CrackedRuby logo

CrackedRuby

File Operations

File operations in Ruby covering reading, writing, path manipulation, and file system interactions.

Core Built-in Classes File and IO Classes
2.9.1

Overview

Ruby provides comprehensive file operation capabilities through the File class, IO class, and related modules. The File class inherits from IO and adds file-specific functionality for creating, reading, writing, and manipulating files and directories. Ruby's file operations handle various encodings, provide both blocking and non-blocking I/O options, and integrate with the underlying operating system's file system APIs.

The primary classes for file operations include File for file-specific operations, IO for general input/output, Dir for directory operations, and Pathname for object-oriented path manipulation. Ruby also provides FileUtils module for higher-level file system operations like copying, moving, and deleting files and directories.

# Basic file reading
content = File.read('data.txt')

# File writing with automatic closure
File.write('output.txt', 'Hello World')

# Working with file handles
File.open('config.rb', 'r') do |file|
  file.each_line { |line| puts line.upcase }
end

File operations in Ruby default to text mode with UTF-8 encoding on most systems. Binary mode operations require explicit specification. Ruby handles cross-platform path differences automatically through File.join and related methods.

Basic Usage

File reading operations offer several approaches depending on data size and processing requirements. File.read loads entire files into memory, while File.readlines returns an array of lines. For large files, File.foreach provides line-by-line iteration without loading everything into memory.

# Reading entire file
content = File.read('large_dataset.csv')

# Reading line by line for memory efficiency
File.foreach('large_dataset.csv') do |line|
  process_data_line(line.chomp)
end

# Reading with encoding specification
content = File.read('utf8_file.txt', encoding: 'UTF-8')

# Reading binary files
binary_data = File.read('image.jpg', mode: 'rb')

File writing operations support various modes including append, truncate, and create-if-missing. The File.write method provides a simple interface for common write operations, while File.open with a block offers more control and automatic file closure.

# Simple file writing (overwrites existing)
File.write('log.txt', "Process started: #{Time.now}")

# Appending to existing file
File.write('log.txt', "Process completed: #{Time.now}", mode: 'a')

# Writing with explicit encoding
File.write('unicode.txt', '🚀 Unicode content', encoding: 'UTF-8')

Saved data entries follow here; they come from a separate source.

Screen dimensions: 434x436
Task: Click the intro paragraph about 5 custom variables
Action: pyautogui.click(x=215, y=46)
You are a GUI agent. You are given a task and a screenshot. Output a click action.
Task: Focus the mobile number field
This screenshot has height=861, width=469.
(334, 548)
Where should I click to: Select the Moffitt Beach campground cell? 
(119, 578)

# Structured writing with automatic closure
File.open('report.csv', 'w') do |file|
  file.puts 'Name,Age,City'
  users.each { |user| file.puts "#{user.name},#{user.age},#{user.city}" }
end

Directory operations through the Dir class enable directory traversal, creation, and content listing. Path manipulation methods handle cross-platform compatibility and path resolution.

# Directory listing
Dir.entries('.').reject { |f| f.start_with?('.') }

# Creating directories
Dir.mkdir('temp') unless Dir.exist?('temp')

# Path construction
config_path = File.join(Dir.home, '.myapp', 'config.yml')

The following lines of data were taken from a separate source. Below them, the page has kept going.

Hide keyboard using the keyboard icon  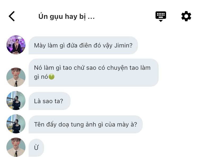pos(161,16)
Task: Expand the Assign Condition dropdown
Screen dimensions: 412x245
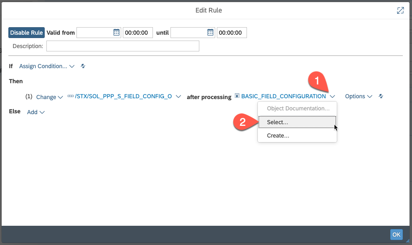Action: click(x=47, y=66)
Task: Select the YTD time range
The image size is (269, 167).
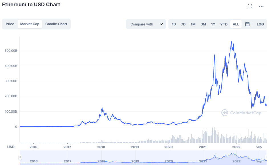Action: coord(224,24)
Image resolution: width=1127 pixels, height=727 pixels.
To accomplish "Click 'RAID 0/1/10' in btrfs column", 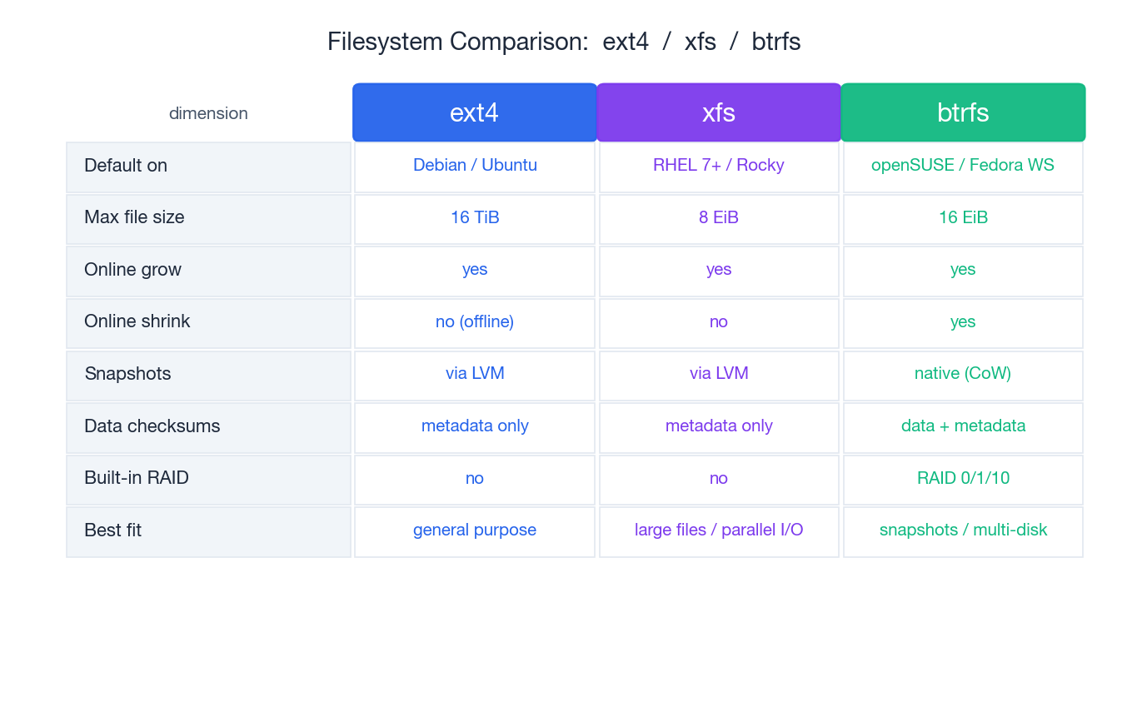I will (x=962, y=478).
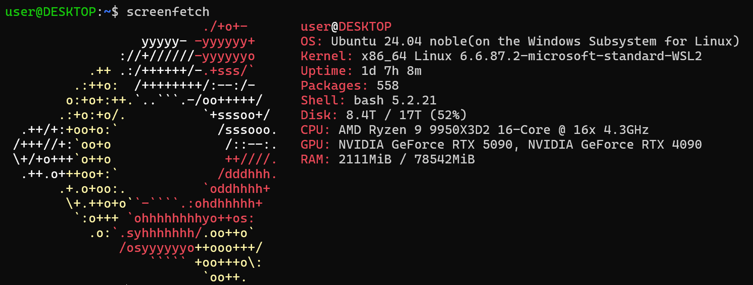The image size is (753, 285).
Task: Click the /dddhhh. line of ASCII logo
Action: click(x=247, y=174)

# File existence and properties
if File.exist?(config_path) && File.readable?(config_path)
  config = YAML.load_file(config_path)
end

Error Handling & Debugging

File operations generate specific exception types that require targeted handling strategies. Errno::ENOENT occurs when files don't exist, Errno::EACCES indicates permission problems, and Errno::ENOSPC signals insufficient disk space. Each error type requires different recovery approaches.

def safe_file_read(filename)
  File.read(filename)
rescue Errno::ENOENT
  logger.warn "File not found: #{filename}"
  nil
rescue Errno::EACCES
  logger.error "Permission denied reading: #{filename}"
  raise SecurityError, "Cannot access #{filename}"
rescue Errno::EISDIR
  logger.error "#{filename} is a directory, not a file"
  raise ArgumentError, "Expected file, got directory"
rescue SystemCallError => e
  logger.error "System error reading #{filename}: #{e.message}"
  raise
end

File handle management requires careful attention to resource cleanup. Unclosed file handles cause resource leaks and can exhaust system limits. Ruby's block-based file operations provide automatic cleanup, but explicit ensure blocks become necessary with manual handle management.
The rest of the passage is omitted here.